Microsoft word - case study.doc

Case study; Lisa

Lisa is a 34-year-old single female. She is a high school graduate and completed 1 year of
college. She was raised in an upper-middle-class family where academic and career success
was very important. She was the second of two children. Lisa was a good student, hard
working and somewhat self-critical. She was shy but had several friends and dated
occasionally. After graduation from high school Lisa went out of state to college. She
received passing grades her first year but began to experience auditory hallucinations and
delusions. She began to act in bizarre ways and withdrew from people. She was hospitalised
at age 18 for 1 month and dropped out of college. In the past 16 years she’s been hospitalized
12 times. Her family supported her financially when she has been unable to work for long
periods because of inpatient treatment in a psychiatric hospital. Her diagnosis was
schizophrenia, undifferentiated type. She took 500 mg of Thorazine daily and was medication
compliant. She used to live with her parents, but in the last 5 years she has lived alone in a flat
with opportunities to get help and support from……………as part of her discharge plan to
help her adapt to the demands of community living and manage her illness.
Cognitively she experienced auditory persecutory hallucinations and delusions as well as
frequent cognitions like, "I'm no good," "I can't do anything," "I'll always be this way."
Affectively she had flat affect and anxiety related to interpersonal situations and tasks and the
content of the hallucinations and delusions. Interpersonally she was withdrawn and socially
isolated. Behaviourally she was inactive, unable to work or live independently. Her basic self-
care was severely limited.
Lisa’s psychosocial functioning was significantly impaired by the interaction of her illness
and her methods of coping the hallucinations, delusions and cognitions interfered with her
functioning. Lisa’s difficulties in managing stress, anxiety and her symptoms led often to
inactivity. Lisa would spend much of her time in bed, watching TV and smoking. She often
failed to get up in the morning, to eat properly and to take care of her personal hygiene (take
showers, clean at home, do the laundry and the dishes). When she would consider doing some
activity or was requested by her parents to do something, she would become anxious and
hallucinations and delusions would increase. She would think that the task was too much for
her. She coped with the stress of her symptoms by apathy and withdrawal. Her coping
methods of avoidant behavior toward tasks and interpersonal situations in turn increased
anxiety, negative cognitions and psychotic symptoms.
Social situations were a major source of stress in her life. Many problems in social relations
were due to errors in social perceptions of self and others. Lisa frequently had problems
reading social cues and would interpret them by overgeneralizing, personalizing, and selective
abstraction.

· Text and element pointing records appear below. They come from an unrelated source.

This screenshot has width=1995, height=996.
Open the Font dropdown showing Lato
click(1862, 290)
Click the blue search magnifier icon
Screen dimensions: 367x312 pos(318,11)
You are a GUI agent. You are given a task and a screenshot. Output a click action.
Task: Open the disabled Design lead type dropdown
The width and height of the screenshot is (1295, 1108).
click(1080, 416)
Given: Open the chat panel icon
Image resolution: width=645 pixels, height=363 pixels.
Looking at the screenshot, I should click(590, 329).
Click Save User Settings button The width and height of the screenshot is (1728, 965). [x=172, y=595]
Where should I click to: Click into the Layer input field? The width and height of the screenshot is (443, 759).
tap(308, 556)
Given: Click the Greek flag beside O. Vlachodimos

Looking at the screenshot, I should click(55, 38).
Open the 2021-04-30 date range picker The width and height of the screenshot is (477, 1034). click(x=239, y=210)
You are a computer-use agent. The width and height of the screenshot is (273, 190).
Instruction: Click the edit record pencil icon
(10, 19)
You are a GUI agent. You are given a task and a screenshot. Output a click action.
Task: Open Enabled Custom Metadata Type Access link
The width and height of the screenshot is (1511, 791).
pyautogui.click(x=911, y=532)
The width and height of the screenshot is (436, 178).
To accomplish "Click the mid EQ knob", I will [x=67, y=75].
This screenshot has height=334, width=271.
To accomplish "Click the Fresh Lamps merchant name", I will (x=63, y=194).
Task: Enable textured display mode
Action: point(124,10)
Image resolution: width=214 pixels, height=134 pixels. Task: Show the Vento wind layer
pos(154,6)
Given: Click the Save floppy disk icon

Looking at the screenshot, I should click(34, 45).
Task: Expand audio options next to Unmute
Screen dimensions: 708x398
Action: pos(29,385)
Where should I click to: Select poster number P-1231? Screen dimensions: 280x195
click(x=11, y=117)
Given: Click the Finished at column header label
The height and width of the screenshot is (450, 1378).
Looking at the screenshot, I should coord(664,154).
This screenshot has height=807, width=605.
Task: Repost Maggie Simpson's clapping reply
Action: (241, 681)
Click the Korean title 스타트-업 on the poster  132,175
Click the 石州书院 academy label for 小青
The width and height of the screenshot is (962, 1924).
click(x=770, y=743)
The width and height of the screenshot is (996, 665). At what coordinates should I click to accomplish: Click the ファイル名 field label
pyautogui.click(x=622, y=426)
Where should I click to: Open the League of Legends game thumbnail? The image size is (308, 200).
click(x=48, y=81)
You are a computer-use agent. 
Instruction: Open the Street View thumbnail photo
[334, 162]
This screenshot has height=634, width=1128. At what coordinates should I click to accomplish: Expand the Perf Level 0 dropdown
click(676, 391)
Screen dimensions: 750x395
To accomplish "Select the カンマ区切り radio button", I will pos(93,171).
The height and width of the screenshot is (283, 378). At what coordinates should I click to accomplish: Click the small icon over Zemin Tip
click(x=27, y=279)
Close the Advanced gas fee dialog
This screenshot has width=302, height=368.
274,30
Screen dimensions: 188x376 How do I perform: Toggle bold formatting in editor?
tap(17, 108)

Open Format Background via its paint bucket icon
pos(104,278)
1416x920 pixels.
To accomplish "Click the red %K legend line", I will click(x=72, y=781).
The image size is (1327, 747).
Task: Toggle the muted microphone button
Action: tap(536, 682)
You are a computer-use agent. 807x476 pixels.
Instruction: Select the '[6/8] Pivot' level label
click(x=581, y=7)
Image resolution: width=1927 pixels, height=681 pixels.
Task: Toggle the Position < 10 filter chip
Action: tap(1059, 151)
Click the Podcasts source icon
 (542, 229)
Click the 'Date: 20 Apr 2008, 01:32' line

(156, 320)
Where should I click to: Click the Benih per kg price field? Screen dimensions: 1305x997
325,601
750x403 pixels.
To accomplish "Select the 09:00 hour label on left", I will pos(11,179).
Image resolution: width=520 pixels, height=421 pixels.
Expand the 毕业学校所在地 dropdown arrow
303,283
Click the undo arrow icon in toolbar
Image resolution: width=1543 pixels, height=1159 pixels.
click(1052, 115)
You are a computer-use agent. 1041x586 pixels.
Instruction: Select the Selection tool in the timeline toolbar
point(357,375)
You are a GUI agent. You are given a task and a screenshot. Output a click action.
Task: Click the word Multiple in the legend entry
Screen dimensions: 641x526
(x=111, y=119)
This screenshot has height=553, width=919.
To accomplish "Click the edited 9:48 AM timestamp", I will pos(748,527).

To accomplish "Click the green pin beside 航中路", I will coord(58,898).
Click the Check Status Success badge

Lisa took a class at the community college and worked together with a few other
people with common diagnoses and under supervision 10 hours a week at a horse stable.
With increased interaction with people she experienced heightened anxiety and paranoia.
Even thou Lisa made major progress in various areas of her life, she frequently experienced
anxiety, fears and hopelessness regarding relapse. Lisa’s self-esteem was also impaired by
frequent self-criticism and negative comparison to other non-ill individuals. Selective
perception and attributions of negatives to oneself and positives to others were common. She
would experience anxiety, fatigue or depression that was of a low level and within normal
limits and interpret them as "I'm going crazy." Her experience of vulnerability and issues of low frustration tolerance, overgeneralizing and catastrophizing contributed to this problem. Lisa interests were painting and crafts. She was also interested in music. Her goals in life were to find and to share a normal life with a husband and to establish a family together with him. Questions for group discussions: 1.What kind of economical support and maintenance can Lisa get? 2.Can we try to improve Lisas daily-life situation by offer her support regarding social services? 3.Is it possible to exercise some sort of collaboration between medical care and social services efforts for Lisa?